Some women may use the tests to find out whether they can delay pregnancy, and take a result showing a high ovarian reserve to mean that they have plenty of time to get pregnant.

But the tests only give a snapshot of ovarian reserve at one point in time – they don't tell you how quickly the levels may change in future.

The researchers may be right that other factors, such as egg quality or the quality of a partner's sperm (which also declines with age), are more important – as long as the woman is regularly releasing eggs.

The study was well-designed and carried out, but has some limitations.

For one, the researchers measured pregnancy rates, not birth rates. It's possible that hormone levels could affect the chances of a woman carrying a baby to term, although there's no research to suggest this is the case.

It's also important to remember that these women were all in the first few cycles of trying to get pregnant. The results may not be the same for women with known fertility problems.

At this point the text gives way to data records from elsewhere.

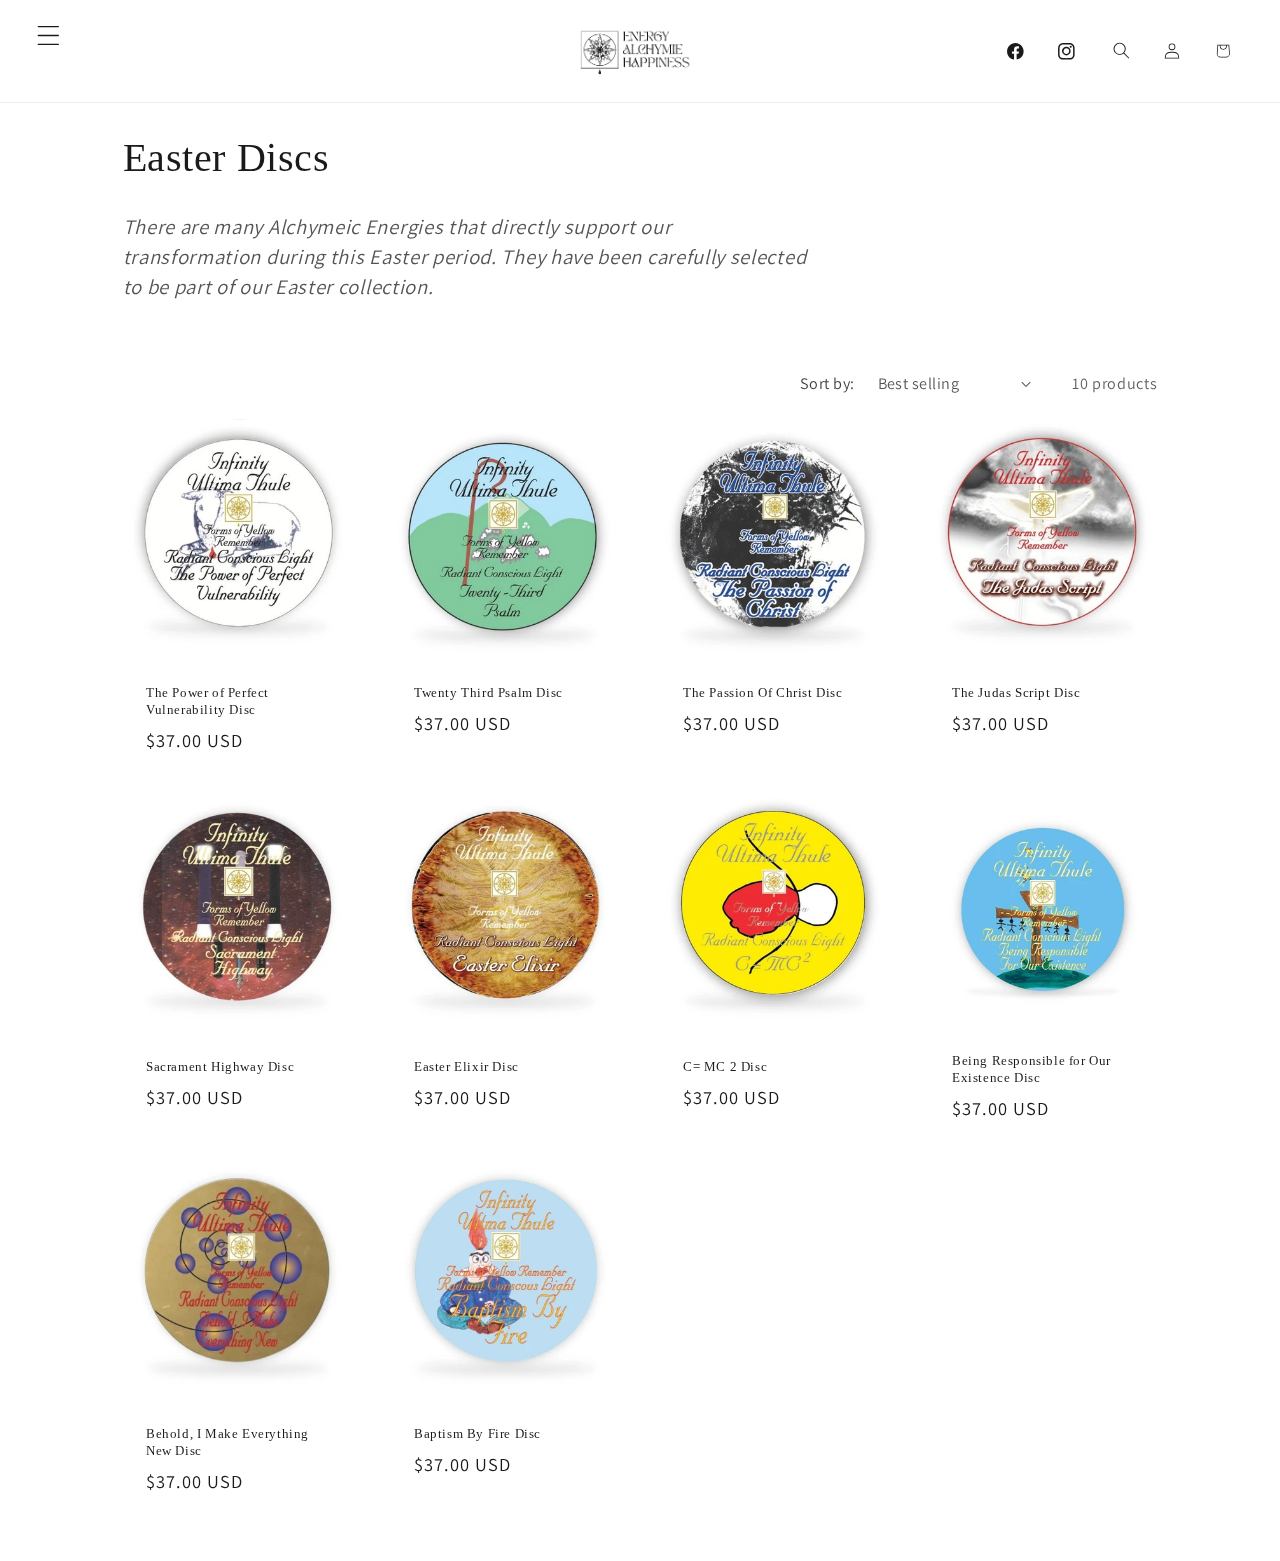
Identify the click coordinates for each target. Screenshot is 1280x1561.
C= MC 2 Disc (725, 1066)
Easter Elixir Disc (466, 1066)
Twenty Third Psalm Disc (488, 693)
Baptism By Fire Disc (477, 1433)
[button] (48, 35)
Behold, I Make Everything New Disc (227, 1442)
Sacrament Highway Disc (220, 1066)
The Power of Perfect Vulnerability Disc (207, 702)
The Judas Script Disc (1016, 693)
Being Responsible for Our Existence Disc (1031, 1069)
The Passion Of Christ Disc (763, 693)
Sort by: (827, 383)
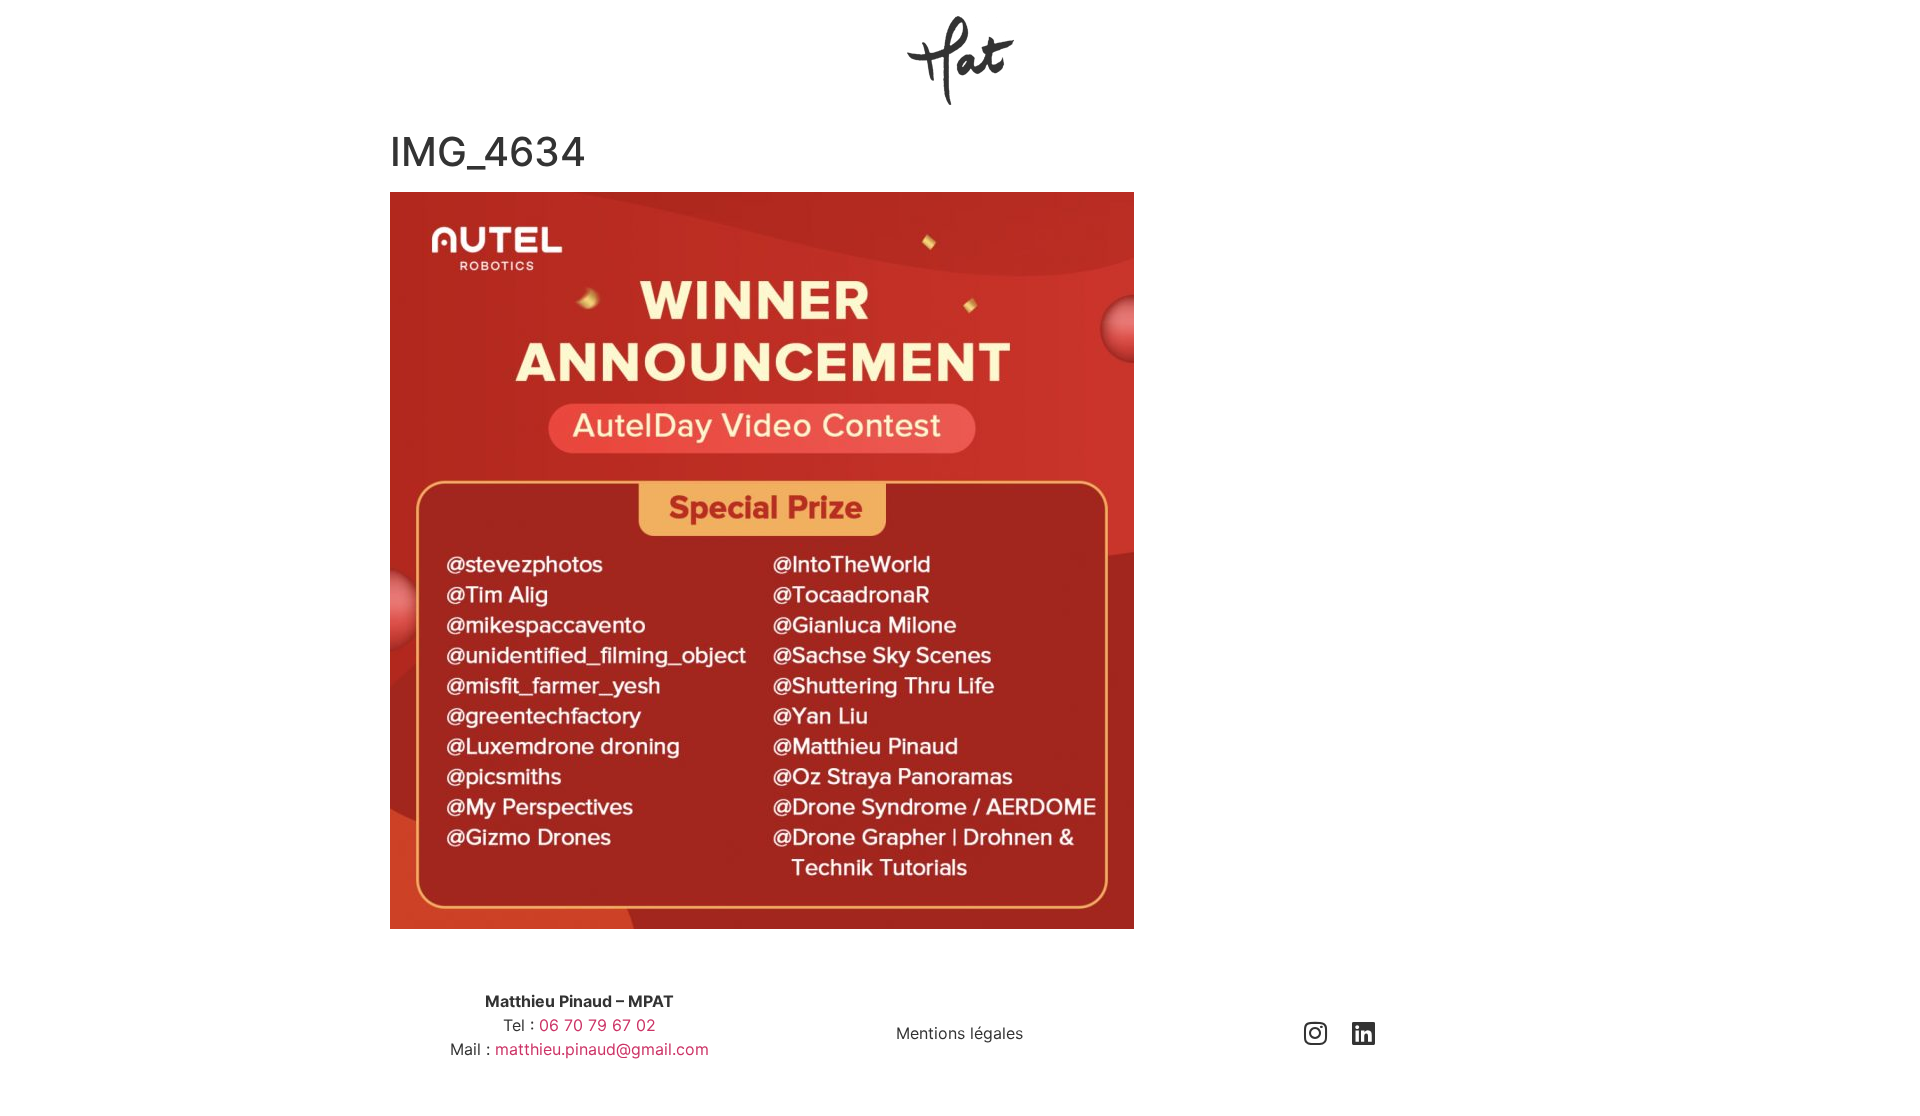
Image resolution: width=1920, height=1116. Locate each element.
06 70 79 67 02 (597, 1025)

There's no doubt that women do find it harder to get pregnant as they get older.

Women who want to get pregnant and have been unable to do so within six months of trying should see their doctor to find out whether there's a problem.

Women being investigated for fertility problems may well need to have these tests, which help plan and predict the success of IVF treatment.

Women who have just started trying for a baby and have no known fertility problems should probably save themselves the money and stress.